Furthermore, we acknowledge that the study may have omitted certain health behaviors critical to understanding the risk of CHD, such as stress levels and access to healthcare. Although these behavioral factors significantly influence cardiovascular health, they are not directly captured in the datasets utilized for this study. However, certain socioeconomic indicators, such as low income and high unemployment may serve as proxies for stress, as financial insecurity and job instability are well-documented sources of psychological stress [66,67]. Future research may consider incorporating these indirect stress indicators or employing alternative modeling techniques that explicitly account for these variables.

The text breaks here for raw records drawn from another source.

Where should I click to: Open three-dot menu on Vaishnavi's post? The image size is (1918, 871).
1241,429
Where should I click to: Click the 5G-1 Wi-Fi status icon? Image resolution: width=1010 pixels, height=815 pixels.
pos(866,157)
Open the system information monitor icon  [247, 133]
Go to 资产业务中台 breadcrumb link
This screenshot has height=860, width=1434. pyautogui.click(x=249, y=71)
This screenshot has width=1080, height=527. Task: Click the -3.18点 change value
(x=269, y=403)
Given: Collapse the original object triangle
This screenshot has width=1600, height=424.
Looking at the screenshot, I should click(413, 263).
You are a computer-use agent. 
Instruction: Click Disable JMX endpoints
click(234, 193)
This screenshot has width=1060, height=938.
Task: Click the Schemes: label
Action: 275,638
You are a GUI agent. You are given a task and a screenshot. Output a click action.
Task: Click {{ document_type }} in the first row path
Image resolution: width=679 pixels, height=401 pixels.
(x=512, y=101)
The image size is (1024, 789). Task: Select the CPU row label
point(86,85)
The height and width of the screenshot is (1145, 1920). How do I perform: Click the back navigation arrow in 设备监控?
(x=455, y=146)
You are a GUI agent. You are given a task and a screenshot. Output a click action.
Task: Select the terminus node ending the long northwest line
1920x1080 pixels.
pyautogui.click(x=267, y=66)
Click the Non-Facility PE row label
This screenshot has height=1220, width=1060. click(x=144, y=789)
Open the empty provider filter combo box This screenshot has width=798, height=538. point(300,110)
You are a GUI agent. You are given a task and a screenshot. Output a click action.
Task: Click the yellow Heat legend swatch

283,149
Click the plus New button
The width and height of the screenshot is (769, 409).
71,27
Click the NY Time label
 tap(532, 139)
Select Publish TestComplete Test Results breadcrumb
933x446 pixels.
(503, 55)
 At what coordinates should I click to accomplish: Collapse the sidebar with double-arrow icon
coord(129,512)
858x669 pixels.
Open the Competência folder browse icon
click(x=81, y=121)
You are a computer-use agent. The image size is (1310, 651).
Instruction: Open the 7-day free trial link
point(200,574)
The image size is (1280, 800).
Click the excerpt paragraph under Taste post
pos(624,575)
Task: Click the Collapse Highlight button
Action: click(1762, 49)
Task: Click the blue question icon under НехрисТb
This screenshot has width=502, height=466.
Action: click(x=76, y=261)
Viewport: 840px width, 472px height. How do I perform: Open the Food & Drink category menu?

Last but not least, this study used 2019 data (pre-COVID-19) in order to eliminate the impact of the pandemic. Future research could examine changes in visitation patterns across different phases of the pandemic (pre-pandemic, pandemic, and post-pandemic). Analyzing these temporal trends could offer valuable insights into how disruptions like the COVID-19 pandemic have influenced health behaviors and cardiovascular outcomes.
5. Conclusions
This paper investigates the potential of smartphone-based place visitation data utilization in explaining the prevalence of CHD at the neighborhood level. The association between the health behaviors derived from place visitation data and the CHD prevalence at census tract level has been explored. It was revealed that the place visitation data can provide health behavior measurements, potentially improving the estimation of neighborhood-level CHD. The derived health behavior measurements provide considerable improvement to the CHD estimation model, offering valuable insights into the association between health behaviors and CHD. Despite its limitations, this study enhances our comprehension of the potential to infer neighborhood-level health behaviors associated with CHD from anonymized smartphone-based location data, which can provide a more comprehensive explanation for the prevalence of CHD at the census tract level. Findings from this study can guide the formulation of policy and health interventions to mitigate the prevalence of CHD.